Bambini e ragazzi iperconnessi e fragili: ne parla ad Amaro lo psicoterapeuta Alberto Pellai
Capo chino e occhi sugli schermi, per ore e ore. Per bambini, ragazzi e adolescenti lo smartphone sta diventando sempre più il loro mondo di riferimento: non solo uno strumento per comunicare, bensì un vero e proprio “ambiente” di vita, un luogo virtuale di interazione e confronto che presenta, però, anche molte insidie.
A fronte di questa situazione e dei preoccupanti riflessi legati all’uso e all’abuso dei dispositivi tecnologici sulla crescita psicofisica di bambini e adolescenti, con particolare riguardo alle conseguenze neurologiche e allo sviluppo del cervello, il Comune di Amaro ha organizzato un incontro con Alberto Pellai, medico, psicoterapeuta dell’età evolutiva e ricercatore. L’iniziativa è rivolta a genitori e insegnanti per riflettere, comprendere e accompagnare i ragazzi con consapevolezza nel mondo digitale. L’incontro si terrà giovedì 17 settembre, dalle 17.00 alle 18.30 nella sala convegni del Parco Tecnologico di Amaro (via Jacopo Linussio 1). L’ingresso è gratuito fino all’esaurimento dei posti disponibili.

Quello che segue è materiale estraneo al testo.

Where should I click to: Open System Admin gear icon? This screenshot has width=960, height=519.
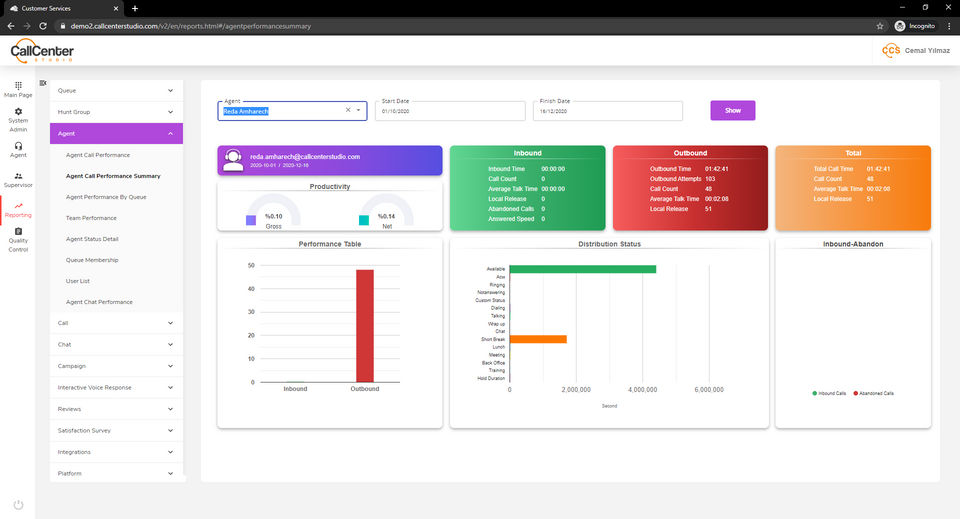coord(18,111)

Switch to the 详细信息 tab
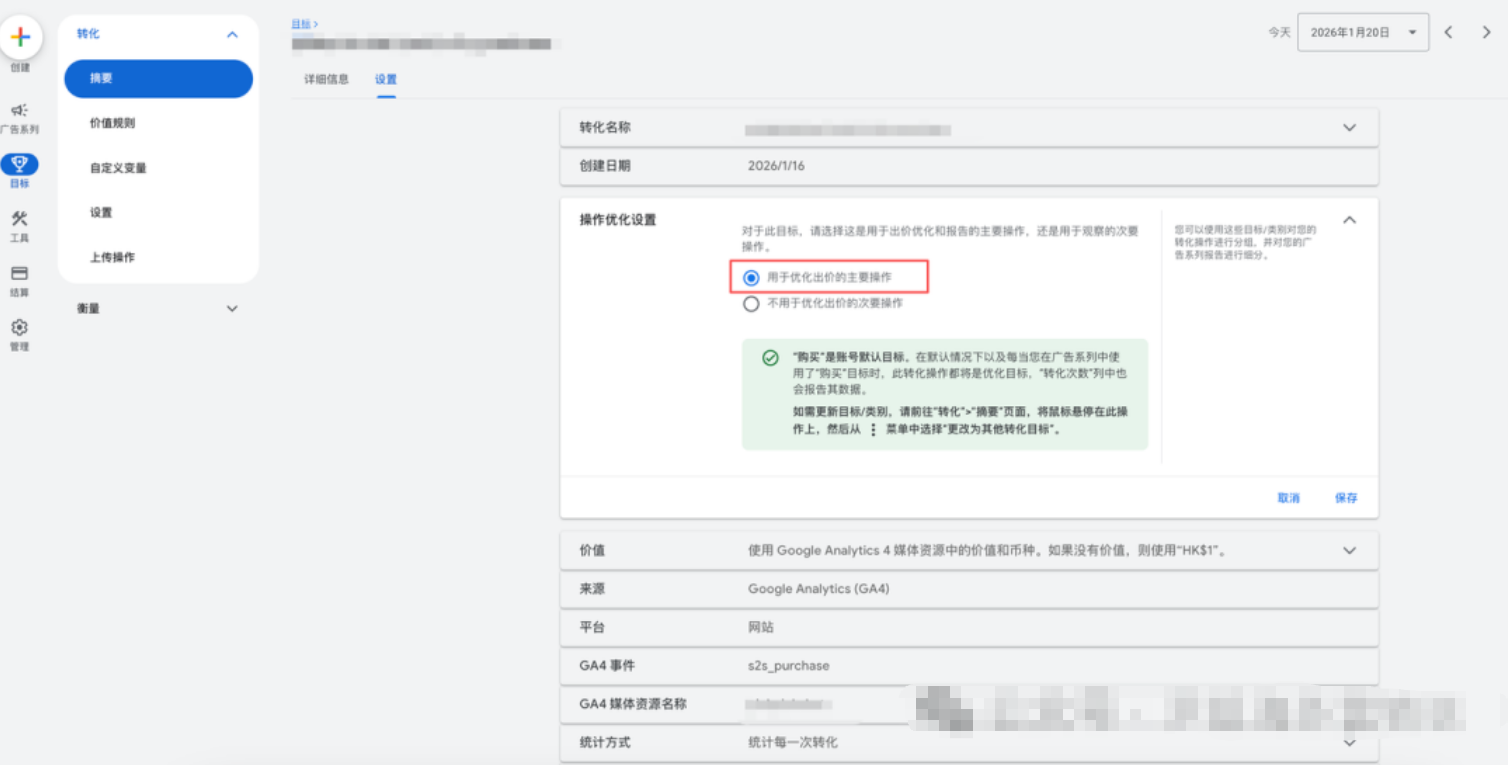324,77
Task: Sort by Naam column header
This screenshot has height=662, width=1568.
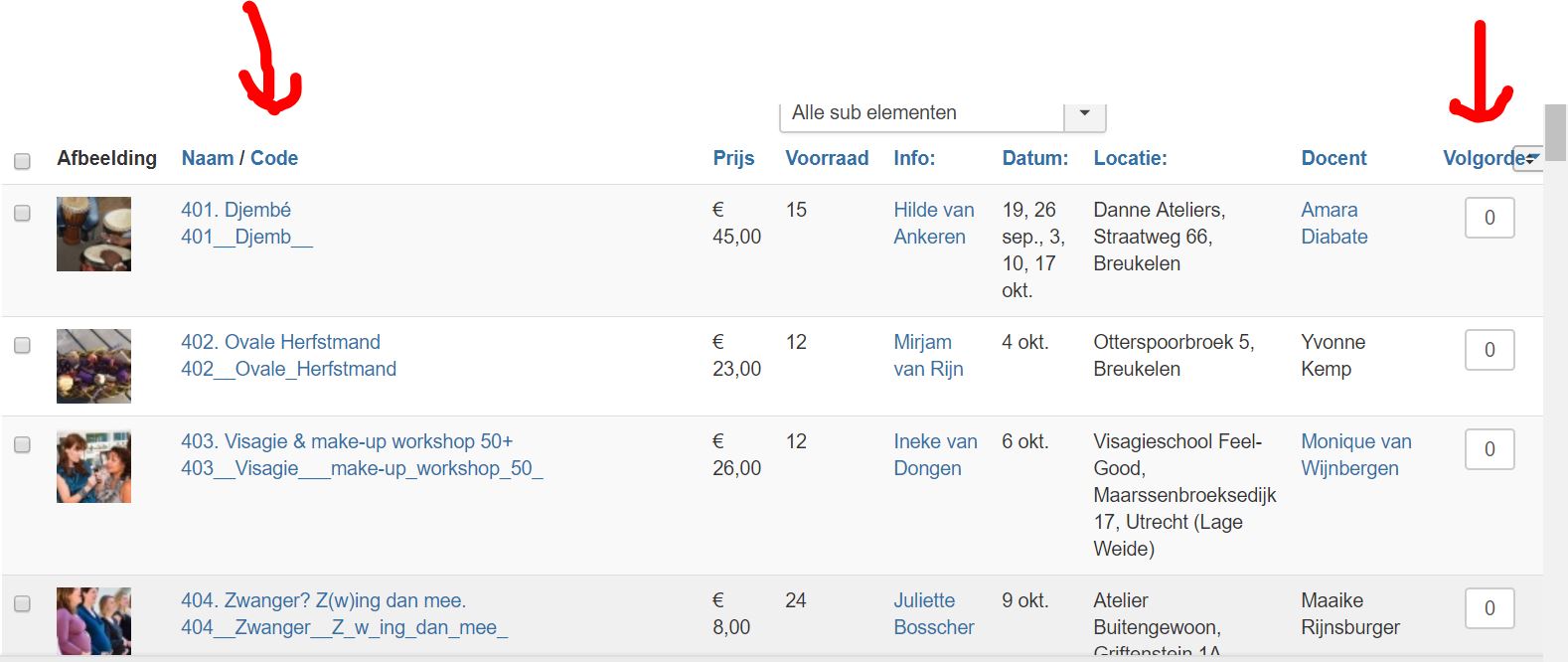Action: pos(208,158)
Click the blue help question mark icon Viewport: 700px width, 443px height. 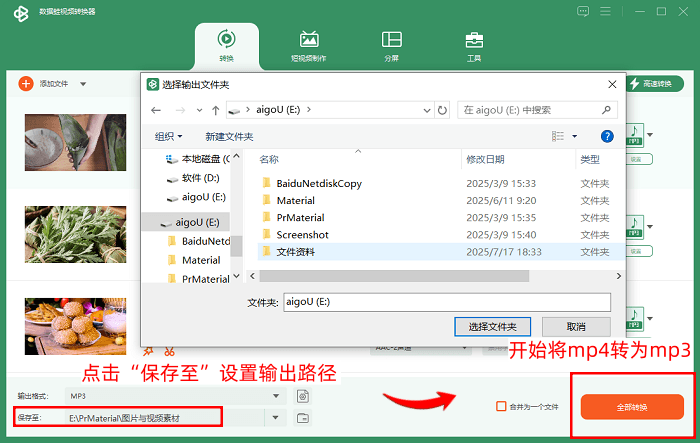607,136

L’attività arricchisce il progetto “Attiva Scuole” e, in particolare, il percorso formativo che ha portato, la scorsa primavera, alla nascita del “Patto Digitale tra famiglie di Amaro e Cavazzo Carnico”. L’iniziativa articolata in seminari gratuiti ha coinvolto genitori, insegnanti ed educatori con un obiettivo chiaro: costruire una rete di supporto per accompagnare i più giovani nel mondo digitale.